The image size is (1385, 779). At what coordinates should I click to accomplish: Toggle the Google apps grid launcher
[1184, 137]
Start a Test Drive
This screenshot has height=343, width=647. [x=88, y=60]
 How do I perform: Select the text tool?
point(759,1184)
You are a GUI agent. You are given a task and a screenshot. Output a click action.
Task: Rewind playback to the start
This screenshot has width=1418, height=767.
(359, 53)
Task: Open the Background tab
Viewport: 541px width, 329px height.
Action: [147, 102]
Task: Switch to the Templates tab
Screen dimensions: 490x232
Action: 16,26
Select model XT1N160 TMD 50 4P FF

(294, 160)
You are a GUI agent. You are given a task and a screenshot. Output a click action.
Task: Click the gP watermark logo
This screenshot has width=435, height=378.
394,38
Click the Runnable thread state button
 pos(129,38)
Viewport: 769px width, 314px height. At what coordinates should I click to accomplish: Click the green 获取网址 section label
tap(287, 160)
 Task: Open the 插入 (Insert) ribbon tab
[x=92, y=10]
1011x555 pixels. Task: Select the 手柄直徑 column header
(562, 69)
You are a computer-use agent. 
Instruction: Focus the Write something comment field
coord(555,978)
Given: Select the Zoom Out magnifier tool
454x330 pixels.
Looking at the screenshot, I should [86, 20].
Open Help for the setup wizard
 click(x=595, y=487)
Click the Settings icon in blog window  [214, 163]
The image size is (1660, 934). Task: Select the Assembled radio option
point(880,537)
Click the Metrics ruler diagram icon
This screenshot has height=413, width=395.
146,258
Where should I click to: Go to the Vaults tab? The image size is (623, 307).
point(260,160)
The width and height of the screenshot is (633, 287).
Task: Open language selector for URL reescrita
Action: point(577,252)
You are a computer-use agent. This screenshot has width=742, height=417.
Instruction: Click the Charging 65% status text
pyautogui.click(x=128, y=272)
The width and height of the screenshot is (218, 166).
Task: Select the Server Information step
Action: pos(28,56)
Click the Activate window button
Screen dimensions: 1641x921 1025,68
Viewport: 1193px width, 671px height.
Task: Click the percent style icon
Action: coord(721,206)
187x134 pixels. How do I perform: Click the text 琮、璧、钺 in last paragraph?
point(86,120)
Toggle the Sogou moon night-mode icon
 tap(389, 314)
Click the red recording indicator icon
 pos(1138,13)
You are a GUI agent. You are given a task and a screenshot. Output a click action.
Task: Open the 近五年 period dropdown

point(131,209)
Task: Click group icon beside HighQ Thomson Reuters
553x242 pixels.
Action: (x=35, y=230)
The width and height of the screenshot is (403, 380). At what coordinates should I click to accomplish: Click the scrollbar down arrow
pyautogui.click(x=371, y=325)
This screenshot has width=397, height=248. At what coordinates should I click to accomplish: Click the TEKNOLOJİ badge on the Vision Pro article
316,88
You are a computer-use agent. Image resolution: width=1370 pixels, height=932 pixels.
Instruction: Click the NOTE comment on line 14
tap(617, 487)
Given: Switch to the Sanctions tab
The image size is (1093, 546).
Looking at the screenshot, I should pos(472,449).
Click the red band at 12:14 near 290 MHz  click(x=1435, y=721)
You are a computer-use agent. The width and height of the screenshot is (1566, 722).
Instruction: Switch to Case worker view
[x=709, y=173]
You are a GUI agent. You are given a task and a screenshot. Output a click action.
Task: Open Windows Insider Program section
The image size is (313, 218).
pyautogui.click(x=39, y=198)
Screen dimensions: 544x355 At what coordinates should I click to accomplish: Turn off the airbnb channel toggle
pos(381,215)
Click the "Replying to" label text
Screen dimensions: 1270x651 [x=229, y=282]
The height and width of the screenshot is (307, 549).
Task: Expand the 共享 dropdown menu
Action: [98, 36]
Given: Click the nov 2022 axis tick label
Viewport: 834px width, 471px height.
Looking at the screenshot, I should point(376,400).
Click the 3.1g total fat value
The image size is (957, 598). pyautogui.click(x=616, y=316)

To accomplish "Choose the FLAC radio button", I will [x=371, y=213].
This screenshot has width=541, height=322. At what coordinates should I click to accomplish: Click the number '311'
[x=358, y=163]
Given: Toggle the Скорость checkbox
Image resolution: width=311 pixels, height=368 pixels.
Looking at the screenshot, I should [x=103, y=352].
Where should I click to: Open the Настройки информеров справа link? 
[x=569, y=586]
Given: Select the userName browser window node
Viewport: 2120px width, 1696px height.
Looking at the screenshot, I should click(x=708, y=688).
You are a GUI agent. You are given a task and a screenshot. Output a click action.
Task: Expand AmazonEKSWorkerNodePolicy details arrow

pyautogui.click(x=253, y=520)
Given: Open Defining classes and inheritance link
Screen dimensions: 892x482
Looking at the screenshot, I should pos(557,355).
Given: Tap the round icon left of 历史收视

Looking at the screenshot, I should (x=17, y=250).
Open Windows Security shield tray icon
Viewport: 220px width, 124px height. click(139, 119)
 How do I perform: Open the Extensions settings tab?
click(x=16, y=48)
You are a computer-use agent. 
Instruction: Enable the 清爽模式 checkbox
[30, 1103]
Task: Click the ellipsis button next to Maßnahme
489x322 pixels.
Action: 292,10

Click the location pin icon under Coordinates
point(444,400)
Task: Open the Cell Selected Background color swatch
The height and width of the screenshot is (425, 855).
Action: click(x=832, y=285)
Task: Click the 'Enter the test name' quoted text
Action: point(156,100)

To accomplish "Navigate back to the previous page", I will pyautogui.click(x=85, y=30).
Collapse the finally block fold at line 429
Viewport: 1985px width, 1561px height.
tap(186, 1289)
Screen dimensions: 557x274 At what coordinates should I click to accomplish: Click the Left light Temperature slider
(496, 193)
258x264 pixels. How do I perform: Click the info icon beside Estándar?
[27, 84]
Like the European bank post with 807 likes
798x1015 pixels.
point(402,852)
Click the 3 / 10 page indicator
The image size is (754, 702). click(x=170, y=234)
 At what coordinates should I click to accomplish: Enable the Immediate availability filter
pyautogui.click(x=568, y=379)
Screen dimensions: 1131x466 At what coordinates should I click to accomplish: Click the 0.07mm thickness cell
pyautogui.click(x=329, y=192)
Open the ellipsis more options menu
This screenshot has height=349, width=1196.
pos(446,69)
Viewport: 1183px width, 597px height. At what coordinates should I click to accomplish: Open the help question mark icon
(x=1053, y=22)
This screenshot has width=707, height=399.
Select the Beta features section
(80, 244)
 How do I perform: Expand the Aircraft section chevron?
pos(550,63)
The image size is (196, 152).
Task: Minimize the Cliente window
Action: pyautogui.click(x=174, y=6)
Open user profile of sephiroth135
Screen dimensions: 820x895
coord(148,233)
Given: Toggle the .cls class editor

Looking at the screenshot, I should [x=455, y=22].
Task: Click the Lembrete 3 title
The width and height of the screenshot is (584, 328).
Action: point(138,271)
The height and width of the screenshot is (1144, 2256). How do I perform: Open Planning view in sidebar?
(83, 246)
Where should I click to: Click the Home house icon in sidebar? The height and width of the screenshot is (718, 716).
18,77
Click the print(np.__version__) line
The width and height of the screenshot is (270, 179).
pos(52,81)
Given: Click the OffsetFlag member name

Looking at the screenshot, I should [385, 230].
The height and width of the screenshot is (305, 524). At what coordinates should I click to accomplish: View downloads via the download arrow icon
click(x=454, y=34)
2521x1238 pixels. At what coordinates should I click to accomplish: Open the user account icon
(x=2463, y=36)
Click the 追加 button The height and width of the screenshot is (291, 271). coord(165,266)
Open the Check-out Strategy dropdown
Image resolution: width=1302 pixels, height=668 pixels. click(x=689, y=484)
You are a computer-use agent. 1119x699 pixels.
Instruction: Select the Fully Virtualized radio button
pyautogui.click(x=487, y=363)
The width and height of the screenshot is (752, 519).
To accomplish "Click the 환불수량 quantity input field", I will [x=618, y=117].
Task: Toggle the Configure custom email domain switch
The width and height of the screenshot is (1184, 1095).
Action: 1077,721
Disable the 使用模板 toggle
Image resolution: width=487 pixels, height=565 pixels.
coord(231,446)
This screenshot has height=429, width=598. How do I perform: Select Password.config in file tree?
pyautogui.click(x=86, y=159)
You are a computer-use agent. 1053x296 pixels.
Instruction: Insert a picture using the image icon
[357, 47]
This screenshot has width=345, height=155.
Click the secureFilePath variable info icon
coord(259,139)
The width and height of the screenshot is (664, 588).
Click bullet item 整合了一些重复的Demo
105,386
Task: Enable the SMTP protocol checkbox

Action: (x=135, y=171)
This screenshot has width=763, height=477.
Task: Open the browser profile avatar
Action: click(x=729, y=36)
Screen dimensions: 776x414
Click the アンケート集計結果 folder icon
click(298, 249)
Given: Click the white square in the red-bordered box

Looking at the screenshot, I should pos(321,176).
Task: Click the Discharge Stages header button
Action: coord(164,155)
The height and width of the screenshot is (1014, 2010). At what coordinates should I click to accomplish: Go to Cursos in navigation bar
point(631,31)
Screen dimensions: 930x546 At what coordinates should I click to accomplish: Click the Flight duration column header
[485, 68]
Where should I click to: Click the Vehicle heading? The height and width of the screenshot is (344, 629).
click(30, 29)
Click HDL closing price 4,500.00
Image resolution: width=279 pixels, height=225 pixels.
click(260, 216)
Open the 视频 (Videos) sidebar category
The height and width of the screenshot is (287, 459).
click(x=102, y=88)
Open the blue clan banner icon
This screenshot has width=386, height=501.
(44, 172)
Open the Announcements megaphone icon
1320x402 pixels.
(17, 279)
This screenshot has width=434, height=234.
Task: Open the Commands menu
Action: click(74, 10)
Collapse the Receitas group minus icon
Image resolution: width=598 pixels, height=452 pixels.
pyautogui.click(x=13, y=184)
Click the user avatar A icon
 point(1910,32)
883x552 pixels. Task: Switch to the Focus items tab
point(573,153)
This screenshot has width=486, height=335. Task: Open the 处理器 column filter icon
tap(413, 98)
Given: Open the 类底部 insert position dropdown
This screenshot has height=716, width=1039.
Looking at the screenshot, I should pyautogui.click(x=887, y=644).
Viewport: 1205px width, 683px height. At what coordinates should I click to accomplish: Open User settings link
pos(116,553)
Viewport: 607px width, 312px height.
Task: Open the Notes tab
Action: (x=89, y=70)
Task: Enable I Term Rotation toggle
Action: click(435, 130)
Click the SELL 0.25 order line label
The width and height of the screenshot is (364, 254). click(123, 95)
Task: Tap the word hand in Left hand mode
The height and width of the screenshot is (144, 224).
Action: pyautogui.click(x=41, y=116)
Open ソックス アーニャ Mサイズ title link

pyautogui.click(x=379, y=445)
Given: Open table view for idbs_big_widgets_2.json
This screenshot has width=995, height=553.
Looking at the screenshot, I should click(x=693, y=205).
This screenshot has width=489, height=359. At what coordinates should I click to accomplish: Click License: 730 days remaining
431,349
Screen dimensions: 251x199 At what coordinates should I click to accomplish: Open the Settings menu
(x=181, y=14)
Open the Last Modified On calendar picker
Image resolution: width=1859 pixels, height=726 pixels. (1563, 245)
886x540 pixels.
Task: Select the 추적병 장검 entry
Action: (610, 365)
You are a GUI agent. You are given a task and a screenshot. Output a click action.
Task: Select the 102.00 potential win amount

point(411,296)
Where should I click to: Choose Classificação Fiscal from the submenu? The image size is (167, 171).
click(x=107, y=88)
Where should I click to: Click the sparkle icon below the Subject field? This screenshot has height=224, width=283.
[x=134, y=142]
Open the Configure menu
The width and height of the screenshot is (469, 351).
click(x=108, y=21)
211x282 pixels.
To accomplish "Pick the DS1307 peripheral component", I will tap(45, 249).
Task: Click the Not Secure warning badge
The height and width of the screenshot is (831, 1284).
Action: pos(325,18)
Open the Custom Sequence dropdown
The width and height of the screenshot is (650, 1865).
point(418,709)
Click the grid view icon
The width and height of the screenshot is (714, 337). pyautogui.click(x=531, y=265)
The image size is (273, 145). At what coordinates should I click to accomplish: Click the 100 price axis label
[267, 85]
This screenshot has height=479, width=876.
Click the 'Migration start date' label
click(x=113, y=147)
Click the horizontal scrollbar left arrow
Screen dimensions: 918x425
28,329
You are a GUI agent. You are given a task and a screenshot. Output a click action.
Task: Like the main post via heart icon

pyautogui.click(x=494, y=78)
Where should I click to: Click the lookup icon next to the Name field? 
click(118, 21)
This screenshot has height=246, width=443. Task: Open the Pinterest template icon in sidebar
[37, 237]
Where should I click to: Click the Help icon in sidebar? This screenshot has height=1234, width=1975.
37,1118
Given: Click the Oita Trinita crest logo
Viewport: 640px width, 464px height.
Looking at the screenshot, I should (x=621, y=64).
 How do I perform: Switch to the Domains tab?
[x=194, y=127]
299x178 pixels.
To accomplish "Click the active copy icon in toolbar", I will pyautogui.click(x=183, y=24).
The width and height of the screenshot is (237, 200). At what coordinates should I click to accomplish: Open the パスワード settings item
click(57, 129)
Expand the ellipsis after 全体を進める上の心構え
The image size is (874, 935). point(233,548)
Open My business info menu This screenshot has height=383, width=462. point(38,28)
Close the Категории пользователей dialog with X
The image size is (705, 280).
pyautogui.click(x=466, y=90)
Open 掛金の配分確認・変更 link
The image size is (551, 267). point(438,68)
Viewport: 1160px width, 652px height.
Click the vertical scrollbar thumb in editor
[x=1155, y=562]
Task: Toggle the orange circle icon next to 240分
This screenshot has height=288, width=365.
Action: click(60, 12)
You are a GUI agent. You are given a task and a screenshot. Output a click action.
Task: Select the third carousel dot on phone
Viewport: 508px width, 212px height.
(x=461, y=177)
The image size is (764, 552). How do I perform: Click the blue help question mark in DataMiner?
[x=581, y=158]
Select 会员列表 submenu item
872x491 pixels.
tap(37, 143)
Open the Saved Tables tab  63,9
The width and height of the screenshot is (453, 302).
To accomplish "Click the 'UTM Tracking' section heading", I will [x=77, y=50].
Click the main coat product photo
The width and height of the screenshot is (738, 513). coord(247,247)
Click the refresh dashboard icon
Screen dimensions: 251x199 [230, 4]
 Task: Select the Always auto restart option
⁂
CHALLENGE
Update the items from the first one through the line containing "point(759,1184)", replacing "text tool" with "eraser tool" and leaving everything else unchanged. Return only those lines.

ANSWER
The image size is (1385, 779). At what coordinates should I click to accomplish: Toggle the Google apps grid launcher
[1184, 137]
Start a Test Drive
This screenshot has height=343, width=647. [x=88, y=60]
 How do I perform: Select the eraser tool?
point(759,1184)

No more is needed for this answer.